(Work to do): Report, copied in full, each line of the rows below that contains the word "link".

(Records for this exercise):
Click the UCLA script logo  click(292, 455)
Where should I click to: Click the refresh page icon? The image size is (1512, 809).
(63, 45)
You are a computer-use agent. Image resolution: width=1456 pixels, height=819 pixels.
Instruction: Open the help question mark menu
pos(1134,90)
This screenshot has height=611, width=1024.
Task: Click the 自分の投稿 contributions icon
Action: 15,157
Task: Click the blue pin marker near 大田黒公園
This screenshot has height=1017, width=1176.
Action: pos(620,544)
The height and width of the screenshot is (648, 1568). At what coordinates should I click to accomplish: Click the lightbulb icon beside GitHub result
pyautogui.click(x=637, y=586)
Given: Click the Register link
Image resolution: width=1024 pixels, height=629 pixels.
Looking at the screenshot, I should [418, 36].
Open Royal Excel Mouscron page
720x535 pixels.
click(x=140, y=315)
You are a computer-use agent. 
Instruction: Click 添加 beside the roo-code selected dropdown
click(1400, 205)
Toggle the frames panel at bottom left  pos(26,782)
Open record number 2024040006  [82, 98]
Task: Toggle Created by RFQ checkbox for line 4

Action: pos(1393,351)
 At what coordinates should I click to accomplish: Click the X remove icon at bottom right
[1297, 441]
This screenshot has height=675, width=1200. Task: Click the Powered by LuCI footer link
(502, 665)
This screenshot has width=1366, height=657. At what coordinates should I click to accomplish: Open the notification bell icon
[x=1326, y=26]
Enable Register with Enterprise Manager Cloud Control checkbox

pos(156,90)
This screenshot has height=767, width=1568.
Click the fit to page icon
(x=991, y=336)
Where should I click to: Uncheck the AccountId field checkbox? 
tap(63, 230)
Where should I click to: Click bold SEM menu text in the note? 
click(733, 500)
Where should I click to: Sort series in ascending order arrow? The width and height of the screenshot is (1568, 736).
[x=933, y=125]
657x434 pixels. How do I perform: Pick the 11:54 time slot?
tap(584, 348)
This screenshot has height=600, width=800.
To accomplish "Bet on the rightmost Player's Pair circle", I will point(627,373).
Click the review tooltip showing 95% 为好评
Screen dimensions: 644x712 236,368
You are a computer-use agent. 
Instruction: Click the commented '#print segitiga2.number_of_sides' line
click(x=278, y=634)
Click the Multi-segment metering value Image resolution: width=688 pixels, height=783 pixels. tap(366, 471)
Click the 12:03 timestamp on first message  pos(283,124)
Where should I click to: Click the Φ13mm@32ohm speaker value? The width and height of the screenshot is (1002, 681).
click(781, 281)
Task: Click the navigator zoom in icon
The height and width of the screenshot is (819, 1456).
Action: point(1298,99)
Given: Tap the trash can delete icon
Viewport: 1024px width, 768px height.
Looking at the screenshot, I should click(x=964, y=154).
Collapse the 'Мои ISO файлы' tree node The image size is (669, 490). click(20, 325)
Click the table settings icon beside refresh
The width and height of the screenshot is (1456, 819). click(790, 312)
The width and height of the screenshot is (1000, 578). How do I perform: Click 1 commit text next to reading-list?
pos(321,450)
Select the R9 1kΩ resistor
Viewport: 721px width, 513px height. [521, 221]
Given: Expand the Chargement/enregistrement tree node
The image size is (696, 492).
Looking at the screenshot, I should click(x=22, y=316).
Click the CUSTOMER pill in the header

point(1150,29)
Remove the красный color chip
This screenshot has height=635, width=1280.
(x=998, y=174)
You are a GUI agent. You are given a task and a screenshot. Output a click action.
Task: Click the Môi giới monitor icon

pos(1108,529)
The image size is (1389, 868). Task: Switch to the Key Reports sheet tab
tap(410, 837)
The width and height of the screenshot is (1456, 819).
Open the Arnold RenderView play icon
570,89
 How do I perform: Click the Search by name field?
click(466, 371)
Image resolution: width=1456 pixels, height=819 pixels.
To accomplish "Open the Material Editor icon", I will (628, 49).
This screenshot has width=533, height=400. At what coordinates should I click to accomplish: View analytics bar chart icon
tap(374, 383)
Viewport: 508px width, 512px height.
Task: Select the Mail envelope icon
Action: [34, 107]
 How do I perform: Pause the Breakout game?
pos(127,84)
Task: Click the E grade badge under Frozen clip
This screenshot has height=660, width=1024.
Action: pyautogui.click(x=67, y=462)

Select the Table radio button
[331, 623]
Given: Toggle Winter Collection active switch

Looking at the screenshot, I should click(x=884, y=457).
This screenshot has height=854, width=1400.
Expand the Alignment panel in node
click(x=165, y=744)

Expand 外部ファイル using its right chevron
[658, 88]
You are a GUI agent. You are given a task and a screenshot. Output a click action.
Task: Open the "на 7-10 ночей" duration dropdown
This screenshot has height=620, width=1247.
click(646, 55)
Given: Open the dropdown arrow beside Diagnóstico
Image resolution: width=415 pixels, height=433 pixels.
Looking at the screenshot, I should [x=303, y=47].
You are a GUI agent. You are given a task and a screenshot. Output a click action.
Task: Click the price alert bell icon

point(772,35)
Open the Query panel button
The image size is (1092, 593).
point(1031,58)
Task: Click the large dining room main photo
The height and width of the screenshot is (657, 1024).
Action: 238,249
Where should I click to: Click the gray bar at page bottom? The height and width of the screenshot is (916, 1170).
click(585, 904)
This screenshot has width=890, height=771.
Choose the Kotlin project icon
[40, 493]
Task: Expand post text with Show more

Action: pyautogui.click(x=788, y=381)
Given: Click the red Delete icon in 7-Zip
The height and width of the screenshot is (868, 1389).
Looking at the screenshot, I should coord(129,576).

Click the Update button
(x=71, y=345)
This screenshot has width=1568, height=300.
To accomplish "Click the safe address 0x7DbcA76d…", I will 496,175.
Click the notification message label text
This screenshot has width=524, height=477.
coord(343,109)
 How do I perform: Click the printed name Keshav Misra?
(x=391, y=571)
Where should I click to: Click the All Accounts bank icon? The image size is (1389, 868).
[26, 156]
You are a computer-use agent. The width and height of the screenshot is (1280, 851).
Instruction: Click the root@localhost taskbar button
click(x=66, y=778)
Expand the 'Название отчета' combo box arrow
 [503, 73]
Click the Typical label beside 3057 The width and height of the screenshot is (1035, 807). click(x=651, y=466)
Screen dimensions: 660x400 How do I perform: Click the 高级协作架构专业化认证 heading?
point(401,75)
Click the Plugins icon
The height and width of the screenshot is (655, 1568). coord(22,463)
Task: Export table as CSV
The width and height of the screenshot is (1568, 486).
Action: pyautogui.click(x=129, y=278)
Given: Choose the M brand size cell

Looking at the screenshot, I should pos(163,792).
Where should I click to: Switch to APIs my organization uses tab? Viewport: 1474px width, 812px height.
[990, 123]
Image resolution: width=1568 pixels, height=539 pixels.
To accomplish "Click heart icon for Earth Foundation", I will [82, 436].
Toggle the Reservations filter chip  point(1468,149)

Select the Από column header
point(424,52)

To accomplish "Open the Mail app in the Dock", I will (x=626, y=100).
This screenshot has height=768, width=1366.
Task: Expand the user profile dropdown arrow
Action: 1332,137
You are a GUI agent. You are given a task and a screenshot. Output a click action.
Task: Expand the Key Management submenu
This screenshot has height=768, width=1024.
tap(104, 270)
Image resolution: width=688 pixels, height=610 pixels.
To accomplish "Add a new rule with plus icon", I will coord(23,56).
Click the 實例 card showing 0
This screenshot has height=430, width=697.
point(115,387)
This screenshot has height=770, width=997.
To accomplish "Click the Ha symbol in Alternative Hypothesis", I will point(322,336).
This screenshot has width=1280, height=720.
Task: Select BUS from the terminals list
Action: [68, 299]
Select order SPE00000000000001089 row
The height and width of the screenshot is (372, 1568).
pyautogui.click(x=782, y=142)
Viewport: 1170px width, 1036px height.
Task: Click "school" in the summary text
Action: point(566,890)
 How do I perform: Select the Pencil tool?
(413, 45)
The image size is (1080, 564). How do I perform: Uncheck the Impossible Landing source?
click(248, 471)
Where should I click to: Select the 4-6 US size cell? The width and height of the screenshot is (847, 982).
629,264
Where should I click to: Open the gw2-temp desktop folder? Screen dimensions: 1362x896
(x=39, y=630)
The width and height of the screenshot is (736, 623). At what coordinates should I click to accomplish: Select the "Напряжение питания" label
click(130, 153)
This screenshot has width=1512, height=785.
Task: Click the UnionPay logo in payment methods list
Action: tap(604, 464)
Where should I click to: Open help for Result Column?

(Response to the exercise):
Given: Click the Register link
This screenshot has height=675, width=1200. Task: Click the Powered by LuCI footer link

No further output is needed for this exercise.